# To be done
A – From the Destiny 2 review, list every aspect of the game that the reviewer says is similar to, or reminiscent of, the first Destiny.
B – According to the Destiny 2 review, how much time has the reviewer already spent playing the game?
C – Please write the next part of the Destiny 2 review, picking up right after its final sentence.

PS4

Destiny 2 Review

destiny 2

Better in every single way.

Destiny 2 on PlayStation 4

Last week, when Destiny 2 first started rolling out around the world, I shared my initial thoughts on Bungie’s latest outing. I was quite impressed with the steps forward that the developer has taken from the first game. The worlds felt more inviting, activities were both more challenging and more rewarding, and there was a story, a legitimate story, starting to blossom within the actual game. I didn’t have to step away from my PS4 and check in some Grimoire to seek out the meaning of something I found, it was just there. Yet I needed more time. I needed to see if I was just wearing rose-colored glasses, overly grateful for the improvements brought to the universe.

Destiny 2 is very similar to the first game. A lot of the structure is the same, the controls are pretty much identical, and if you enter any of the menus as a veteran player you won’t be lost at all. Even the ebb and flow of gameplay, as well as the grind, is reminiscent of Destiny 2’s predecessor. These were things I knew going in, and to be honest I was a bit worried. The original Destiny had this cycle of playing the content, grinding to a cap, then taking a break until the next expansion or major update. Many players had their fill of the first Destiny after the first few weeks. It wasn’t that it stopped being fun, it just stopped being engaging.


Over the past week or so, since my first impressions were published, I’ve basically done what the community calls no-lifing the game. Every waking moment has been spent on Destiny 2, seeking out secrets, obtaining exotics, and powering up not only my own Guardian but helping my clan mates as well. I’ve farmed the Nightfall strike each week, got my ass handed to me in Crucible (I’m getting better, though), and have memorized each Public Event. Yet, I still haven’t grown tired, even with easily over 100 hours into the game already, and a lot of this has to do with how Bungie has approached the player experience.

In the first game, especially at launch, a lot of the systems felt like they were guiding you on one specific path of play where you had to do certain things to keep moving forward. Oh, you got a cool gun? Time to start farming for some arbitrary resource to unlock its perk nodes only to find out that someone else has the same gun with much better perks. This created a grueling grind that offered up hours upon hours of filler with no real substance. You could feel yourself falling into the trap, knowing full well that you’re doing all of this work just to enjoy one activity that may release in a few months.

# Data lines
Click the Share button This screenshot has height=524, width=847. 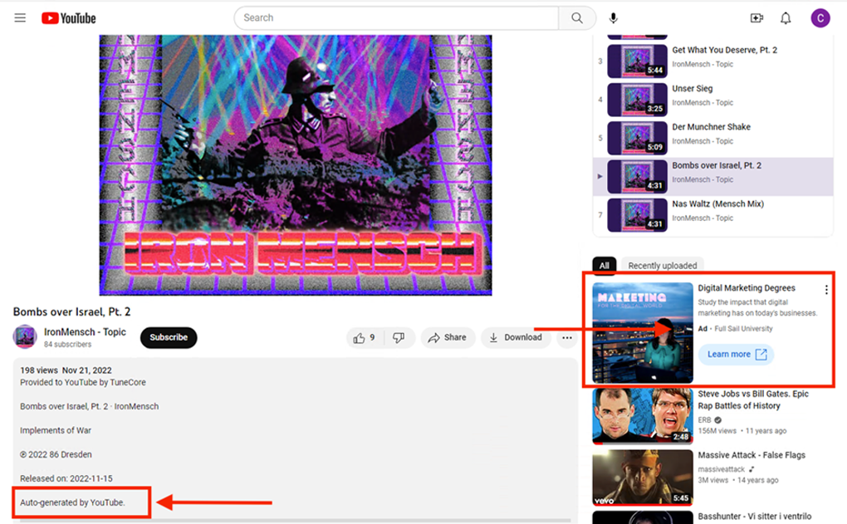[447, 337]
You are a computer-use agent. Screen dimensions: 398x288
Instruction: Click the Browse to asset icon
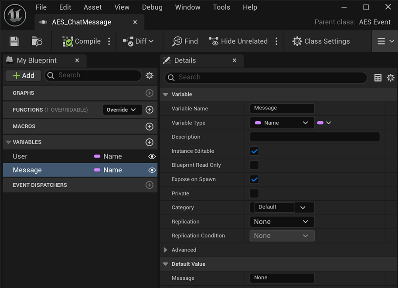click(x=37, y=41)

# Responses per task
A –
- The structure
- The controls
- The menus
- The ebb and flow of gameplay
- The grind

B – Easily over 100 hours.

C –
It feels like Bungie recognized that flaw and transformed the parts between major events. You know, the actual game that glues things like the raid and Iron Banner together into one large experience. Don’t get me wrong, there is still some randomness to the experience, but it’s not the type that creates unnecessary and boring padding to the game’s replay value. For example, all pieces of gear are identical. Meaning my Scathelock is the same as yours, with all the same perks. Your current Power level will determine how strong it is, but you can always infuse and not worry about being shortchanged in the ability department. Destiny 2 respects your time way more than the original, and you don’t have to stress about grinding for a perfect roll now.

Some may be turned off by that still present grind, though. While it is drastically improved over what players had in the first game, it’s still the same system at its core. You will get multiple repeats of weapons and armor before you finally obtain that jewel for your collection (if I get another Coldheart I’m going to scream), and very few items are guaranteed rewards. If you’re the type that hates random gear progression and it turned you away from the first game, the refined version on offer may not be enough to sway you. Simply put, Destiny 2 is still a loot treadmill and a grind, it’s just the process is a lot more enjoyable, diverse, and rewarding now.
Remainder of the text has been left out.